The principal objectives underlying the changes are, of course, to reduce delays and costs by giving the Court more control over the process, and judges are expected to pay regard to the objectives when deciding procedural matters, rather like an arbitrator has to under the 1996 Act. The parties have to complete an allocation questionnaire, on the basis of which the Court allocates the case to the small claims track, the fast track or the multi track. In doing so, the amount in dispute, the financial standing of the parties, the importance of the case and its complexity are considered. These matters are known as proportionality, and recoverable costs are also determined with these things in mind.
Costs are used as a lever to encourage the parties and their lawyers to enter into the spirit of the new rules. Parties' behaviour, both before and during the litigation, can be used in assessing recoverable costs. Payments into Court and offers to settle can also play an even more important role than before in protecting a party's costs position.

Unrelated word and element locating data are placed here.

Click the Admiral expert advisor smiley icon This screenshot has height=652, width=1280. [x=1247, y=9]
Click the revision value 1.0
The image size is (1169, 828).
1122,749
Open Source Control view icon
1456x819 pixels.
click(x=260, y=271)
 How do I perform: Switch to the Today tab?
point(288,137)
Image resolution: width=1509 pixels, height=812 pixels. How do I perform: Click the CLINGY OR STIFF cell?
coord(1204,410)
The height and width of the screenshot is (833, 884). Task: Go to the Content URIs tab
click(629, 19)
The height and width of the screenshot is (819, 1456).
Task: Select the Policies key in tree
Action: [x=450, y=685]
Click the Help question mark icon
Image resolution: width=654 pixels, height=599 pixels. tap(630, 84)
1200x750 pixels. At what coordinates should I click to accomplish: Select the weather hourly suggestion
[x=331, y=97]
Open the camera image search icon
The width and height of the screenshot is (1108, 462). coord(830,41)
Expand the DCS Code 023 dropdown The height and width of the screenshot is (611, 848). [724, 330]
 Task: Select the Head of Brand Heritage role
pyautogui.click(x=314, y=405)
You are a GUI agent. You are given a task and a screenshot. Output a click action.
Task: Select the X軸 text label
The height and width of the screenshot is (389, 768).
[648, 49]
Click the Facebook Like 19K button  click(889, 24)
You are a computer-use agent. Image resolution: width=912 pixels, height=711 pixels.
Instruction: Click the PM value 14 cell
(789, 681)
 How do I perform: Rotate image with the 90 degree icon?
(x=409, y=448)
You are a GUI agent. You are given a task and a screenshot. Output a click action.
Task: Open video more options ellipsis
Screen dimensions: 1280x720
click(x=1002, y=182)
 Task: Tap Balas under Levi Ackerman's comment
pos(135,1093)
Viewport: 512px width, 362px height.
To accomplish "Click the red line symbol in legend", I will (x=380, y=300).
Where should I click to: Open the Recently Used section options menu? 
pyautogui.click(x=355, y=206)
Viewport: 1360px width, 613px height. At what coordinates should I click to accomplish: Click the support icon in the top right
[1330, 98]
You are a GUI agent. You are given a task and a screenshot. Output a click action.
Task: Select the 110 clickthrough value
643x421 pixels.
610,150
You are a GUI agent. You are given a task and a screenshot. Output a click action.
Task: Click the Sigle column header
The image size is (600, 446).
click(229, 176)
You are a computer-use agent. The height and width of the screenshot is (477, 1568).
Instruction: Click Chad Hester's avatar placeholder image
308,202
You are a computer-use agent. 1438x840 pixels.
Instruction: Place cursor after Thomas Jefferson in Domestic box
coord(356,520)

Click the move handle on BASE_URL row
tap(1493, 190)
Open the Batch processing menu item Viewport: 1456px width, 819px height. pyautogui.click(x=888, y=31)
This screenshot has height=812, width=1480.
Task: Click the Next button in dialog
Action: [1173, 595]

Both parties can now make payments in, and the new rules clarify the treatment of interest and the time offers are to be held open for acceptance. Whilst the basic considerations regarding costs remain the same, there are now sweeping steps the Court can take if it decides that a party has behaved inappropriately. Such behaviour can include the failure to co-operate in pre-trial Alternative Dispute Resolution (of which more later), the failure to accept reasonable offers and inordinate use of disclosure and experts, which again are covered below. For example, interest can be awarded at 10% above base rate and costs given on an indemnity basis, in which case proportionality does not apply. A further new tool is that Courts may require a schedule of costs to be submitted 24 hours before the hearing, whereupon the judge can give a summary ruling on costs.
Judges now have greater powers to encourage appropriate behaviour, although some say they have always had the powers, but were more constrained in their ability to use them. They can now strike out claims on their own volition and limit admission of evidence etc. in the event of procedural transgressions. The new rules have effectively removed many, if not all, of the procedural precedents, and the judges can rely much more on their discretion. This may increase the uncertainty of going to law, at least in the short term.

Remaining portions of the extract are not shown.